Stored items
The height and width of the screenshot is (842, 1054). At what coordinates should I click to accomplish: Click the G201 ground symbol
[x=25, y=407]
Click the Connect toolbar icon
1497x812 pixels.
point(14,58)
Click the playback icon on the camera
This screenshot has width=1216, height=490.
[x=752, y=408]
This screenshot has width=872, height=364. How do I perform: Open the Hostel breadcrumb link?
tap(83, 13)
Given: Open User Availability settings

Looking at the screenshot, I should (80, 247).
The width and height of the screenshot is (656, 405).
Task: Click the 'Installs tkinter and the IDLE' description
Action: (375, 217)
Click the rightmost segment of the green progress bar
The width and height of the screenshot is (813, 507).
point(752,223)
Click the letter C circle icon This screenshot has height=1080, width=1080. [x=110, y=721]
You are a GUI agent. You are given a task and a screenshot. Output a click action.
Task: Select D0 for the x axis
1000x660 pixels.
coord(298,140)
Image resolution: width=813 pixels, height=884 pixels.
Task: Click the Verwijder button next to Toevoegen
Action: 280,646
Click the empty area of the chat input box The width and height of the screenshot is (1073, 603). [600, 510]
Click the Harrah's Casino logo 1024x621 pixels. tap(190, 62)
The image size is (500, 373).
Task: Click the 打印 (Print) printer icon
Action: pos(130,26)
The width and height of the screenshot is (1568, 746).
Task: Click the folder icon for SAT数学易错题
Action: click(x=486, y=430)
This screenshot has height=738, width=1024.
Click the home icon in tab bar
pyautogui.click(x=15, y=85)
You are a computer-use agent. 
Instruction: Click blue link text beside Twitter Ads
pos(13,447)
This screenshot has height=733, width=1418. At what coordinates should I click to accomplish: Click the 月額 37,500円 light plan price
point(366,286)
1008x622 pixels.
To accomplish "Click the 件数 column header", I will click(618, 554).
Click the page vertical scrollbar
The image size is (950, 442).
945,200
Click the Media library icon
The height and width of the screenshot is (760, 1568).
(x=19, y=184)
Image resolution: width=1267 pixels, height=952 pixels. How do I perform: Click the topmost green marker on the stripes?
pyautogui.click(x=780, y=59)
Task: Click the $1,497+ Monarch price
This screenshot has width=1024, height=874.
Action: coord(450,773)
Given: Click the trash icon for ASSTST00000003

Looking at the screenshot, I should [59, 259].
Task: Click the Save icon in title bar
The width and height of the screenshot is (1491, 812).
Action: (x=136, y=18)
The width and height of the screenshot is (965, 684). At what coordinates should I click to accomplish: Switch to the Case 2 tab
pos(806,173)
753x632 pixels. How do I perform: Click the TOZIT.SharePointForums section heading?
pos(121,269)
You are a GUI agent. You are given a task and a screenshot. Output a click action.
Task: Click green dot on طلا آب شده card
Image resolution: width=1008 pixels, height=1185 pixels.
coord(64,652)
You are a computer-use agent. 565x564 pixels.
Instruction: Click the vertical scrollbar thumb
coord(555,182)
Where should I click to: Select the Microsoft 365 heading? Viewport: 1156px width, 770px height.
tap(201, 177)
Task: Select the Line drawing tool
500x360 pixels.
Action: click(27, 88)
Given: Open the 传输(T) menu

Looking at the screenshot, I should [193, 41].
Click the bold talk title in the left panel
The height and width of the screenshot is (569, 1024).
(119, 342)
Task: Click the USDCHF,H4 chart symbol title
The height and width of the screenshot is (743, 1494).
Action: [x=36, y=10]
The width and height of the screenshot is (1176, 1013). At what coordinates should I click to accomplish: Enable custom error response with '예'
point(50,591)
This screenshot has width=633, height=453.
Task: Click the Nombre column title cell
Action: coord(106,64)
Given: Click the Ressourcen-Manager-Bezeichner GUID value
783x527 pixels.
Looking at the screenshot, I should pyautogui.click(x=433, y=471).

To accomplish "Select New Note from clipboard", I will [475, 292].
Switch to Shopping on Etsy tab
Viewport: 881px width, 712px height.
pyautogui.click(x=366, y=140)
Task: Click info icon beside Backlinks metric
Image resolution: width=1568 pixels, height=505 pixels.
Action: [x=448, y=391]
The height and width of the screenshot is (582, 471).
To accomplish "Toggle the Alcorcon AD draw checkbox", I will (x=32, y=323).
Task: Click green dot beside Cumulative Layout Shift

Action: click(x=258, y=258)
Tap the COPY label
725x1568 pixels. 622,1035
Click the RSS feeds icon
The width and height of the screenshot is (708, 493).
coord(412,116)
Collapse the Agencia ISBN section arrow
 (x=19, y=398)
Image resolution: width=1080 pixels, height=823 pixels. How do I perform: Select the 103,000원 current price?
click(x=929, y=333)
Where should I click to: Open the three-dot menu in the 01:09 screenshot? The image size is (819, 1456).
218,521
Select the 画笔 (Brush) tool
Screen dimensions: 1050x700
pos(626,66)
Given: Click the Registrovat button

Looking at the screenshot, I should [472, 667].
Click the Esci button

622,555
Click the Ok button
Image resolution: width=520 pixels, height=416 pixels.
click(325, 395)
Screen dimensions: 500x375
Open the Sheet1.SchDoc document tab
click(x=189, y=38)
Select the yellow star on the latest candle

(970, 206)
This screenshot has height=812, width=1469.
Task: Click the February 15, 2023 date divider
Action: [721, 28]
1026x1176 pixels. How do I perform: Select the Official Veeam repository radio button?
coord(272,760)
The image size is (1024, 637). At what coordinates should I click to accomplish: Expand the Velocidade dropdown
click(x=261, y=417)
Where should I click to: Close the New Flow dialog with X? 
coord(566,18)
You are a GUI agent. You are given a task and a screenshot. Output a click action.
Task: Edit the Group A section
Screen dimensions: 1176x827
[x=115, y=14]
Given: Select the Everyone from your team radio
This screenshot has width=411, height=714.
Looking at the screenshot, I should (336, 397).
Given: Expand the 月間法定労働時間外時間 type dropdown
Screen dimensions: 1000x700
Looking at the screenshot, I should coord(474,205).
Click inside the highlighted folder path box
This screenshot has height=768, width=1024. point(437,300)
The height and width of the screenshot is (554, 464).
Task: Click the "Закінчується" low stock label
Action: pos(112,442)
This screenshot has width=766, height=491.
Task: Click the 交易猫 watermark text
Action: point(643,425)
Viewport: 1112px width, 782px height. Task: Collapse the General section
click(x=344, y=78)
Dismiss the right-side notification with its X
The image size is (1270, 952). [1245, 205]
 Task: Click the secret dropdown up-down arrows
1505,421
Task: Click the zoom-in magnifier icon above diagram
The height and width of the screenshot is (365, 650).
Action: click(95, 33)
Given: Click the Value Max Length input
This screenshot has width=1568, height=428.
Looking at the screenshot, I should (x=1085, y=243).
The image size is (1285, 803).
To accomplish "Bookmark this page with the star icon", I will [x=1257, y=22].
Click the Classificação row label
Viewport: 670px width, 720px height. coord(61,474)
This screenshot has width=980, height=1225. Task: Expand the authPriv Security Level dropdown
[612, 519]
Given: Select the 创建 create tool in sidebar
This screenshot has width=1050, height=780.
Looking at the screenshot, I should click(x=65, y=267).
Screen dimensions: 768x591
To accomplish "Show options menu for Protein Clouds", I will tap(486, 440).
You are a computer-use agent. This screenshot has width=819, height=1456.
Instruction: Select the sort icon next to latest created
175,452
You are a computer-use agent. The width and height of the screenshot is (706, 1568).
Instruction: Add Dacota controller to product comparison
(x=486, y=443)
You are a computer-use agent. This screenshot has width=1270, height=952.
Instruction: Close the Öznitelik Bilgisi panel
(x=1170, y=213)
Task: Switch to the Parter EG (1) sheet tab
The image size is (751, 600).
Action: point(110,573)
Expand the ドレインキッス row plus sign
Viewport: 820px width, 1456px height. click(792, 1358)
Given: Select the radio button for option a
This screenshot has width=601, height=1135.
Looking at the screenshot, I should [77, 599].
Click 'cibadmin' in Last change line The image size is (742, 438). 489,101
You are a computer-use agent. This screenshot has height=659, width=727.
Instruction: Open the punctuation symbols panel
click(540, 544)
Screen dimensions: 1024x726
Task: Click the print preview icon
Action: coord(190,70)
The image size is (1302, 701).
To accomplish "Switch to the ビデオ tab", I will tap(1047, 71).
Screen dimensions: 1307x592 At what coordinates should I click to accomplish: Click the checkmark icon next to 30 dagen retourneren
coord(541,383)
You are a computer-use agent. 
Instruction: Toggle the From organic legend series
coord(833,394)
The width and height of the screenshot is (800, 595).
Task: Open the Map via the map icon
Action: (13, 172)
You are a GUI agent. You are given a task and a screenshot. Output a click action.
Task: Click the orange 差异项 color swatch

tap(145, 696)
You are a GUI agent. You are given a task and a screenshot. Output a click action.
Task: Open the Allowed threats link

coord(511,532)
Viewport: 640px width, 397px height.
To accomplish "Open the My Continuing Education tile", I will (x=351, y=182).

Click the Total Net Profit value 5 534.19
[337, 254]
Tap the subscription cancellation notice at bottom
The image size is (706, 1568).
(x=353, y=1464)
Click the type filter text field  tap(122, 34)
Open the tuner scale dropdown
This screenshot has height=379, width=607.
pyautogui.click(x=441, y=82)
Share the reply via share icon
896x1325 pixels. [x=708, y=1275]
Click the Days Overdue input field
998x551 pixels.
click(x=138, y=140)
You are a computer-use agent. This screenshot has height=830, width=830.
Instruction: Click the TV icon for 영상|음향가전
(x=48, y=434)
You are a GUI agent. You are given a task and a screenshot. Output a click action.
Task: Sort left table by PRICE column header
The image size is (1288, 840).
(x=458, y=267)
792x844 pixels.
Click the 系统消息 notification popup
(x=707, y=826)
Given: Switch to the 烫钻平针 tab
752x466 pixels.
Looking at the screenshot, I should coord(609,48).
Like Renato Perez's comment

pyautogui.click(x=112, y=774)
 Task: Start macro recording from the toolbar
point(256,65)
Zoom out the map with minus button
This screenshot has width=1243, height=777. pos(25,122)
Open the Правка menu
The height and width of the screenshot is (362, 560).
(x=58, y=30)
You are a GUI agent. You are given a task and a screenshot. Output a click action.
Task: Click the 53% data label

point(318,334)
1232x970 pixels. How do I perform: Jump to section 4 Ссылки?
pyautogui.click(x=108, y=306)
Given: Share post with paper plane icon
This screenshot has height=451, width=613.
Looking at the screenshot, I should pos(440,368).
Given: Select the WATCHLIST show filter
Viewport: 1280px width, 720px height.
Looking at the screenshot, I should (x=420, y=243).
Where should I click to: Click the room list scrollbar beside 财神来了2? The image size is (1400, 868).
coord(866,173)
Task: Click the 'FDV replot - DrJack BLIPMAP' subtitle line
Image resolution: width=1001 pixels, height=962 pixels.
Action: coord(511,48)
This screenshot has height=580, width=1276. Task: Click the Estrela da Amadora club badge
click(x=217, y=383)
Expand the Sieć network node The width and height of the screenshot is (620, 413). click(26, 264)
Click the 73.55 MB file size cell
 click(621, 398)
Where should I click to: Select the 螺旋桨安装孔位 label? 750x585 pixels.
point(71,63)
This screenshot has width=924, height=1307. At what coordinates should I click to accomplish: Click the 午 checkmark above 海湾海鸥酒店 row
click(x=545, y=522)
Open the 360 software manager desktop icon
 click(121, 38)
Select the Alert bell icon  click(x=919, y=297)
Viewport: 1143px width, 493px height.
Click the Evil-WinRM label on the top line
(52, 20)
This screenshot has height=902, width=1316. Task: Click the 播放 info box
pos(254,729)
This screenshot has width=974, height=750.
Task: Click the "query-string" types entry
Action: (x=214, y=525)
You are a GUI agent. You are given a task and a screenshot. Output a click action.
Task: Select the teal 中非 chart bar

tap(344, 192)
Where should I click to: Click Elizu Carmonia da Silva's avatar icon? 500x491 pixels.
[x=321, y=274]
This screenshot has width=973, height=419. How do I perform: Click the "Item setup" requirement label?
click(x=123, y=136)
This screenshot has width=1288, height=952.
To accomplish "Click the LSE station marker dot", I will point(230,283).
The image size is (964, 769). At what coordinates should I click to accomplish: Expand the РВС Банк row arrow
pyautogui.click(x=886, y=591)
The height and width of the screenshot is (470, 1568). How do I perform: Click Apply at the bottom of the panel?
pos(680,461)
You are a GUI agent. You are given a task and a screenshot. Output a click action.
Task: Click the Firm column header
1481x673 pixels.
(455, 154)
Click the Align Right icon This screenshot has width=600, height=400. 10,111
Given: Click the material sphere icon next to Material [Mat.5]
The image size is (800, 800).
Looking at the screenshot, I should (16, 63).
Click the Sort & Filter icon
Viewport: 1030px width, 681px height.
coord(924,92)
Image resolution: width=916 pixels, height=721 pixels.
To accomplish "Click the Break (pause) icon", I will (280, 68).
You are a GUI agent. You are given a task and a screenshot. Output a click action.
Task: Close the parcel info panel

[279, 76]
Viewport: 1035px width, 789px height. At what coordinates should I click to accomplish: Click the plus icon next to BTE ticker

Directions ▸ Take the entries above and return only the lines from the one with "998x551 pixels." to the one with "Expand the Sieć", both included, unchanged.

Solution for this task ▸
998x551 pixels.
click(x=138, y=140)
You are a computer-use agent. This screenshot has height=830, width=830.
Instruction: Click the TV icon for 영상|음향가전
(x=48, y=434)
You are a GUI agent. You are given a task and a screenshot. Output a click action.
Task: Sort left table by PRICE column header
The image size is (1288, 840).
(x=458, y=267)
792x844 pixels.
Click the 系统消息 notification popup
(x=707, y=826)
Given: Switch to the 烫钻平针 tab
752x466 pixels.
Looking at the screenshot, I should coord(609,48).
Like Renato Perez's comment

pyautogui.click(x=112, y=774)
 Task: Start macro recording from the toolbar
point(256,65)
Zoom out the map with minus button
This screenshot has width=1243, height=777. pos(25,122)
Open the Правка menu
The height and width of the screenshot is (362, 560).
(x=58, y=30)
You are a GUI agent. You are given a task and a screenshot. Output a click action.
Task: Click the 53% data label

point(318,334)
1232x970 pixels. How do I perform: Jump to section 4 Ссылки?
pyautogui.click(x=108, y=306)
Given: Share post with paper plane icon
This screenshot has height=451, width=613.
Looking at the screenshot, I should pos(440,368).
Given: Select the WATCHLIST show filter
Viewport: 1280px width, 720px height.
Looking at the screenshot, I should (x=420, y=243).
Where should I click to: Click the room list scrollbar beside 财神来了2? The image size is (1400, 868).
coord(866,173)
Task: Click the 'FDV replot - DrJack BLIPMAP' subtitle line
Image resolution: width=1001 pixels, height=962 pixels.
Action: coord(511,48)
This screenshot has height=580, width=1276. Task: Click the Estrela da Amadora club badge
click(x=217, y=383)
Expand the Sieć network node The width and height of the screenshot is (620, 413). click(26, 264)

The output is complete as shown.